> _Instructions for the task_:
Please output exactly the lines of the material from the first through the line containing "Select the 52,660", and nothing more.
=== Dataset extract ===
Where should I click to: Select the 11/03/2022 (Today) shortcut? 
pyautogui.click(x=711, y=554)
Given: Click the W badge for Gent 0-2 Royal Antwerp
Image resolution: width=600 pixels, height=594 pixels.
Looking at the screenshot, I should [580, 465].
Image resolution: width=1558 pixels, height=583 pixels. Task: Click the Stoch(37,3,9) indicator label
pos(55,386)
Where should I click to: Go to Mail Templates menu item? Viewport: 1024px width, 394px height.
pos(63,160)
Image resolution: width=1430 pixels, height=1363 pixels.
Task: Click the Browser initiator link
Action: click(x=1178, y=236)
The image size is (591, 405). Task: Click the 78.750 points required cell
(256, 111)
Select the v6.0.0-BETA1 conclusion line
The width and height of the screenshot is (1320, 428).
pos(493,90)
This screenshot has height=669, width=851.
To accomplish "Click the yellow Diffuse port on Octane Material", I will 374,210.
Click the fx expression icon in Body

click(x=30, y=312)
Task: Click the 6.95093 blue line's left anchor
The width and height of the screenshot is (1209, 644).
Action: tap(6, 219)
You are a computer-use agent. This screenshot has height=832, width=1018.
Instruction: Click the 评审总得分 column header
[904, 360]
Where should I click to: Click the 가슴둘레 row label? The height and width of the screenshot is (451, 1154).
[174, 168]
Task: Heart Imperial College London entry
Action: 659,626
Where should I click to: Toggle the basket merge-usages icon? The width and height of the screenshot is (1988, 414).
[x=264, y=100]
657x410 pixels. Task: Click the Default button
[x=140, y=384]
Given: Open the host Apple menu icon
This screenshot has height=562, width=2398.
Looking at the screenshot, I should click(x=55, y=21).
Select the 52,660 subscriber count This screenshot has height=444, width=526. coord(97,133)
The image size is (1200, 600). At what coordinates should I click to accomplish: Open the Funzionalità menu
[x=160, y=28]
===
> _Response area_:
Where should I click to: Select the 11/03/2022 (Today) shortcut? 
pyautogui.click(x=711, y=554)
Given: Click the W badge for Gent 0-2 Royal Antwerp
Image resolution: width=600 pixels, height=594 pixels.
Looking at the screenshot, I should [580, 465].
Image resolution: width=1558 pixels, height=583 pixels. Task: Click the Stoch(37,3,9) indicator label
pos(55,386)
Where should I click to: Go to Mail Templates menu item? Viewport: 1024px width, 394px height.
pos(63,160)
Image resolution: width=1430 pixels, height=1363 pixels.
Task: Click the Browser initiator link
Action: click(x=1178, y=236)
The image size is (591, 405). Task: Click the 78.750 points required cell
(256, 111)
Select the v6.0.0-BETA1 conclusion line
The width and height of the screenshot is (1320, 428).
pos(493,90)
This screenshot has height=669, width=851.
To accomplish "Click the yellow Diffuse port on Octane Material", I will 374,210.
Click the fx expression icon in Body

click(x=30, y=312)
Task: Click the 6.95093 blue line's left anchor
The width and height of the screenshot is (1209, 644).
Action: tap(6, 219)
You are a computer-use agent. This screenshot has height=832, width=1018.
Instruction: Click the 评审总得分 column header
[904, 360]
Where should I click to: Click the 가슴둘레 row label? The height and width of the screenshot is (451, 1154).
[174, 168]
Task: Heart Imperial College London entry
Action: 659,626
Where should I click to: Toggle the basket merge-usages icon? The width and height of the screenshot is (1988, 414).
[x=264, y=100]
657x410 pixels. Task: Click the Default button
[x=140, y=384]
Given: Open the host Apple menu icon
This screenshot has height=562, width=2398.
Looking at the screenshot, I should click(x=55, y=21).
Select the 52,660 subscriber count This screenshot has height=444, width=526. coord(97,133)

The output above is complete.